◆ Items for finding displayed items ◆
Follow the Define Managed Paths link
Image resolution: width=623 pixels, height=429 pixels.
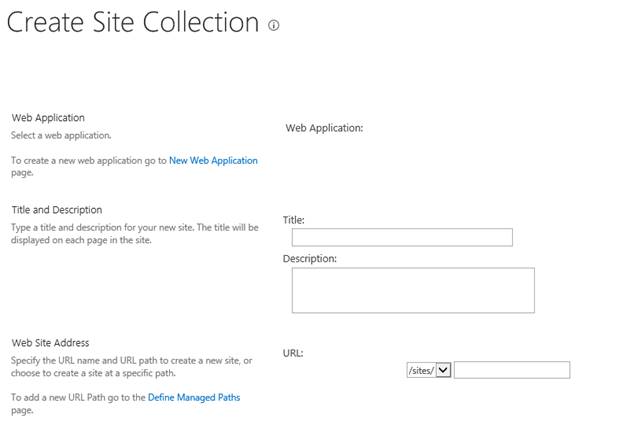[193, 397]
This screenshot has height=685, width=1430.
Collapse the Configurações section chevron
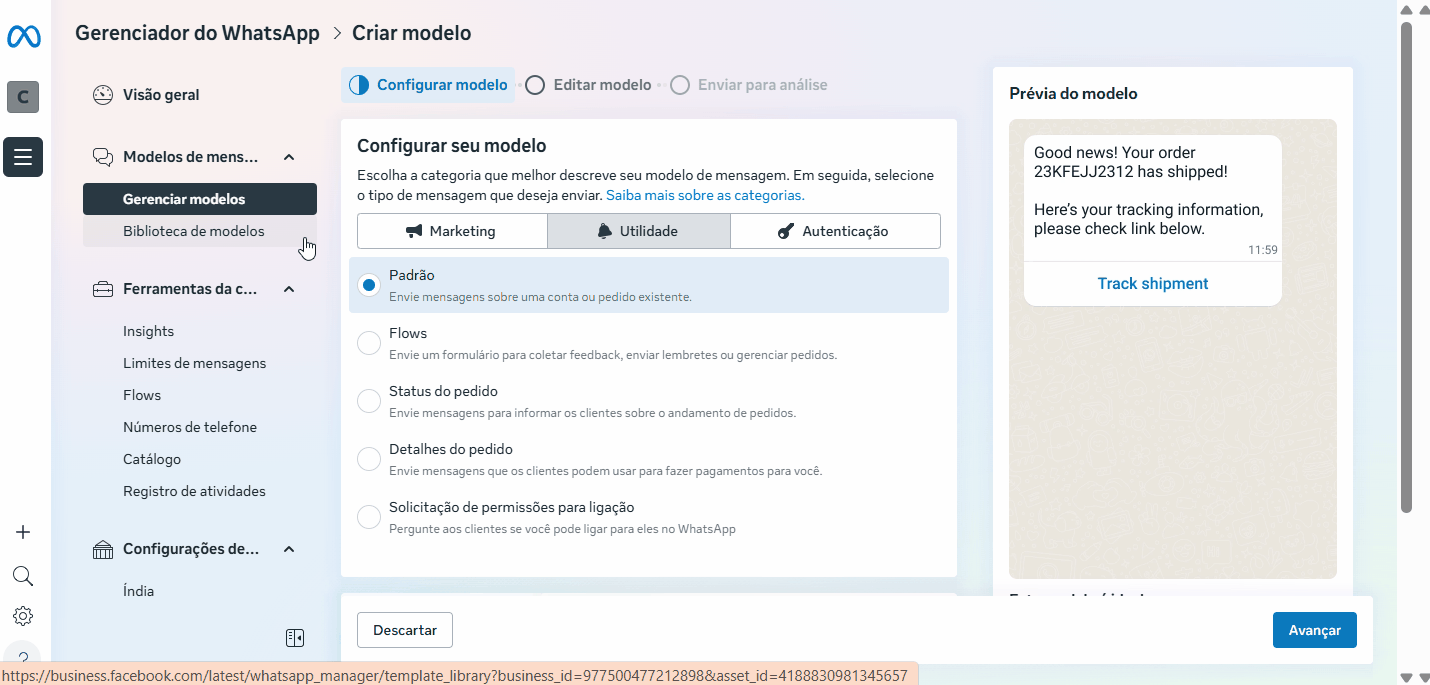tap(289, 549)
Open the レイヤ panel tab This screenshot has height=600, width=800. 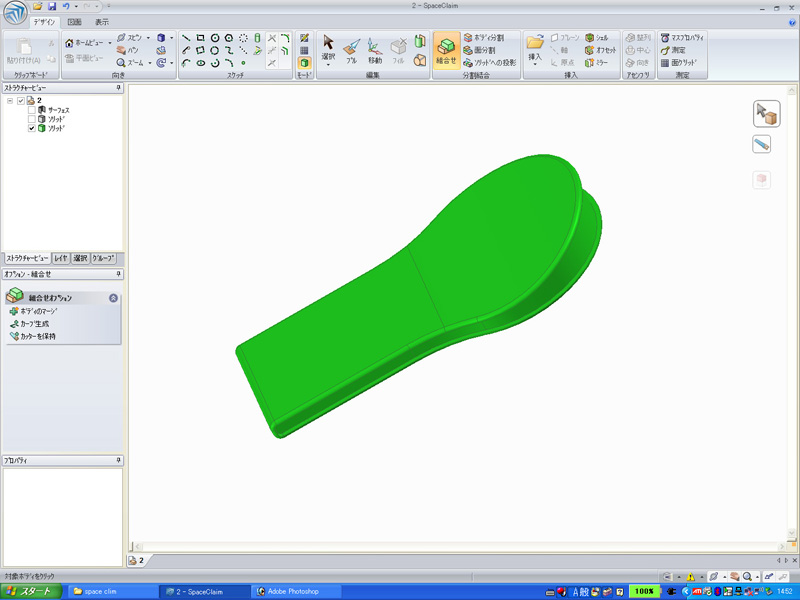61,258
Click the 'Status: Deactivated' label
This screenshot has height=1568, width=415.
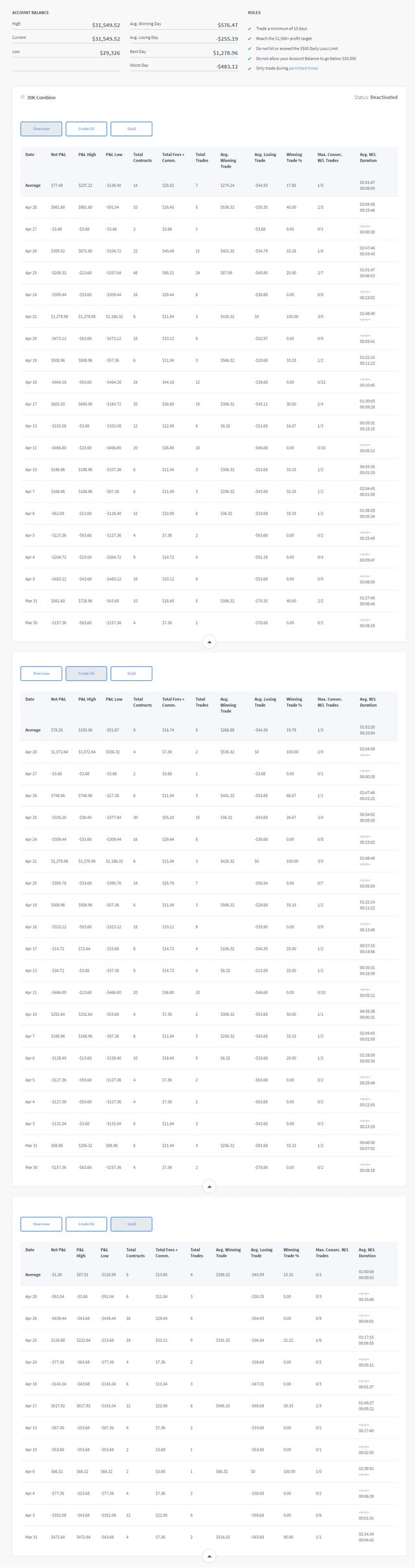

◆ The task ◆
Put the lines of the items, from the line with "Click the 'Status: Deactivated' label" through the last line of the items, into a Markdown table with the columns Row and Line, skipping blank lines and leaving out the pictures.

◆ Exercise solution ◆
| Row | Line |
|---|---|
| 1 | Click the 'Status: Deactivated' label |
| 2 | This screenshot has height=1568, width=415. |